POST /api/v1/analyze

Analyze a PDF document from a publicly accessible URL to detect modifications and tampering.

Endpoint

POST https://api.htpbe.tech/v1/analyze

Authentication

This endpoint requires API key authentication via the Authorization header.

Authorization: Bearer YOUR_API_KEY

Overage Billing

Requests beyond your monthly quota are charged at your plan's overage rate and billed automatically at the end of your billing cycle. There is no hard block when your quota is reached — requests continue to succeed and overage charges appear on your next invoice.

Plan	Overage rate
Starter	$0.60/req
Growth	$0.50/req
Pro	$0.40/req
Enterprise	Included

Request

Headers

Header	Type	Required	Description
`Authorization`	string	Yes	Bearer token with your API key (`Bearer htpbe_live_...` or `Bearer htpbe_test_...`). The `Bearer` prefix is recommended but optional — sending the raw key directly is also accepted, but only if the key starts with `htpbe_` (e.g., `Authorization: htpbe_live_sk_...`).
`Content-Type`	string	Yes	Must be `application/json`

Body Parameters

Parameter	Type	Required	Description
`url`	string	Yes	Publicly accessible HTTP/HTTPS URL pointing to a PDF file. The file must be downloadable without authentication and must not exceed 10 MB in size.
`original_filename`	string	No	Original filename of the document (before any storage renaming). When provided, this name is stored and returned in results instead of the filename extracted from the URL.

url Parameter Details

Format: Must be a valid HTTP or HTTPS URL

File Size Limit: Maximum 10 MB (10,485,760 bytes)
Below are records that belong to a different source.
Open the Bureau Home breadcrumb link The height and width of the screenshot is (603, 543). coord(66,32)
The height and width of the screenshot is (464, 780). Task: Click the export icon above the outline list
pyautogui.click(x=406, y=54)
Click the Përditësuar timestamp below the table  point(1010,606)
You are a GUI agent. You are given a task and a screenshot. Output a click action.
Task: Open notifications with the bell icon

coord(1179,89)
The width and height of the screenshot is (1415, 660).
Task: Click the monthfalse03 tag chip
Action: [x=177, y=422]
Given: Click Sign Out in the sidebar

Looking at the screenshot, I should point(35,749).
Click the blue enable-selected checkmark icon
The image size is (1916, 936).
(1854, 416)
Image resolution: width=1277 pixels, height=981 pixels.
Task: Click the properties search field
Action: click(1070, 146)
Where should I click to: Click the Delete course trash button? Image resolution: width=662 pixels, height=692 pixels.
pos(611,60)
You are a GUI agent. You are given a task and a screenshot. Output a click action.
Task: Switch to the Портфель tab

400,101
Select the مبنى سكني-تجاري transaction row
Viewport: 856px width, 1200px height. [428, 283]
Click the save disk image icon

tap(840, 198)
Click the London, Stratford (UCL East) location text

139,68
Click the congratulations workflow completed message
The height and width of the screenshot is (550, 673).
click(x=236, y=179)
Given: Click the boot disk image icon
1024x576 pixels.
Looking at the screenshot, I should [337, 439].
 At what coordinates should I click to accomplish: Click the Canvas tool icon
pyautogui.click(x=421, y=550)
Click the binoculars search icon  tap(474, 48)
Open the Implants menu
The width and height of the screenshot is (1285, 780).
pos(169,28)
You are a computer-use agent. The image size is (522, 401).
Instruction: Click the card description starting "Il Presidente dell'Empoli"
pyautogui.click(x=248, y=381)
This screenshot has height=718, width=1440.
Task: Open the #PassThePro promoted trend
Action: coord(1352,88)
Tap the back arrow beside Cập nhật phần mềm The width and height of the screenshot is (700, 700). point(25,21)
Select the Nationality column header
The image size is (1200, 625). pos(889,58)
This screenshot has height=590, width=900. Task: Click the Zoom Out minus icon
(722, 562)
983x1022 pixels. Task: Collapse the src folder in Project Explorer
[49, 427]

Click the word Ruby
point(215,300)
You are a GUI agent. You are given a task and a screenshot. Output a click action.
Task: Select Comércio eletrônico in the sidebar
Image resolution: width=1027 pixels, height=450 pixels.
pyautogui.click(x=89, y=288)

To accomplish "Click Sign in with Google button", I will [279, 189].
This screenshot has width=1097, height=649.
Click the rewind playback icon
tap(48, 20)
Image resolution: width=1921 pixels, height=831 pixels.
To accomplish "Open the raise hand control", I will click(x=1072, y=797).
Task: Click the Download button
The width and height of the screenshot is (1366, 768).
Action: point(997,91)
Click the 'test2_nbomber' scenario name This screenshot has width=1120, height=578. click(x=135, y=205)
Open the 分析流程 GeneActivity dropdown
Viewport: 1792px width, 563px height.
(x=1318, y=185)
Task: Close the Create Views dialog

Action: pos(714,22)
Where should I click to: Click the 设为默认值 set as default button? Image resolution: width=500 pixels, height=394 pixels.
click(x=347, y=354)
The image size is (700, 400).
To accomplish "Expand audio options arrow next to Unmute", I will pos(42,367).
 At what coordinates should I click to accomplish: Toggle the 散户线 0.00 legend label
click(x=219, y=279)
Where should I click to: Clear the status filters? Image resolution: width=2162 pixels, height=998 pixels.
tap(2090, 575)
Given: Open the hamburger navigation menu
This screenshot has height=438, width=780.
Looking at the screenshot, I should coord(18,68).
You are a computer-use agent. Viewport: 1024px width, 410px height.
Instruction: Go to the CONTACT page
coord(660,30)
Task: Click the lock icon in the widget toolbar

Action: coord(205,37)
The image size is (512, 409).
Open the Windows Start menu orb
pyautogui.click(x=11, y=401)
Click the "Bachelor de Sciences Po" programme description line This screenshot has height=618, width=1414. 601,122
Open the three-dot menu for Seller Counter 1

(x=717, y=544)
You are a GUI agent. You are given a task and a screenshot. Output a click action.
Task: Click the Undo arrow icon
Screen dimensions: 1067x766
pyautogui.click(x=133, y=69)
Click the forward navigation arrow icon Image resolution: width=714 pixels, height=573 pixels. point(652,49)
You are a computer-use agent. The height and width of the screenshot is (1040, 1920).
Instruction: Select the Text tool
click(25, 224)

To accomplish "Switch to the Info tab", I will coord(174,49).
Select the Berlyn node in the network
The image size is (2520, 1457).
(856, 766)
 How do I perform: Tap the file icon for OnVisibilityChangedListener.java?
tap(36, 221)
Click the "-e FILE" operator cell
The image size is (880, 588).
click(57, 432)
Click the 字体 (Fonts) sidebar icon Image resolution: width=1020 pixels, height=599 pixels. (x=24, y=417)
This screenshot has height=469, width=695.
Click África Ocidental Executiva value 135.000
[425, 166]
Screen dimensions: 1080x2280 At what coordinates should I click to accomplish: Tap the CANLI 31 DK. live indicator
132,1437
Accessibility: The URL must be publicly accessible. Files behind authentication, firewalls, or VPNs will fail to download.

Valid Examples:

https://example.com/documents/contract.pdf
https://cdn.yoursite.com/uploads/2024/invoice-12345.pdf
https://storage.googleapis.com/bucket-name/file.pdf

Invalid Examples:

http://localhost/document.pdf (not publicly accessible)
https://example.com/file.docx (not a PDF)
ftp://example.com/file.pdf (FTP not supported)
file:///local/path/document.pdf (local file paths not supported)

Example Request

curl -X POST https://api.htpbe.tech/v1/analyze \
  -H "Authorization: Bearer htpbe_live_sk_1234567890abcdef" \
  -H "Content-Type: application/json" \
  -d '{
    "url": "https://example.com/documents/contract.pdf"
  }'

// Node.js / TypeScript
const response = await fetch('https://api.htpbe.tech/v1/analyze', {
  method: 'POST',
  headers: {
    Authorization: `Bearer ${process.env.HTPBE_API_KEY}`,
    'Content-Type': 'application/json',
  },
  body: JSON.stringify({
    url: 'https://example.com/documents/contract.pdf',
  }),
});

const result = await response.json();

# Python
import requests
import os

response = requests.post(
    'https://api.htpbe.tech/v1/analyze',
    headers={
        'Authorization': f"Bearer {os.getenv('HTPBE_API_KEY')}",
        'Content-Type': 'application/json'
    },
    json={
        'url': 'https://example.com/documents/contract.pdf'
    }
)

result = response.json()

Response

Success Response (201 Created)

Analysis is performed synchronously. The response contains only the check ID. A Location response header points to the full result URL. Call GET /api/v1/result/{id} immediately after to retrieve the full analysis results.

Response Headers

Header	Description
`Location`	Full URL of the result: `https://api.htpbe.tech/v1/result/{id}` (e.g. `https://api.htpbe.tech/v1/result/3f9c8b7a-2e1d-4c5f-9b8e-7a6d5c4b3a21`)

Response Structure

{
  id: string;
}

Response Fields

`id`

Type: string (UUID v4)
Always Present: Yes
Description: Unique identifier for this analysis check
Format: xxxxxxxx-xxxx-4xxx-xxxx-xxxxxxxxxxxx (UUID version 4)
Usage: Pass this ID to GET /api/v1/result/{id} to retrieve the full analysis
Example: "3f9c8b7a-2e1d-4c5f-9b8e-7a6d5c4b3a21"

Example Response

{
  "id": "3f9c8b7a-2e1d-4c5f-9b8e-7a6d5c4b3a21"
}

Two-Step Usage Pattern

// Step 1: Submit PDF for analysis
const analyzeRes = await fetch('https://api.htpbe.tech/v1/analyze', {
  method: 'POST',
  headers: {
    Authorization: `Bearer ${process.env.HTPBE_API_KEY}`,
    'Content-Type': 'application/json',
  },
  body: JSON.stringify({ url: 'https://example.com/documents/contract.pdf' }),
});

const { id } = await analyzeRes.json();

// Step 2: Retrieve full results
const resultRes = await fetch(`https://api.htpbe.tech/v1/result/${id}`, {
  headers: { Authorization: `Bearer ${process.env.HTPBE_API_KEY}` },
});

const result = await resultRes.json();
// result.status: "intact" | "modified" | "inconclusive"
// ... (see /result endpoint docs for full schema)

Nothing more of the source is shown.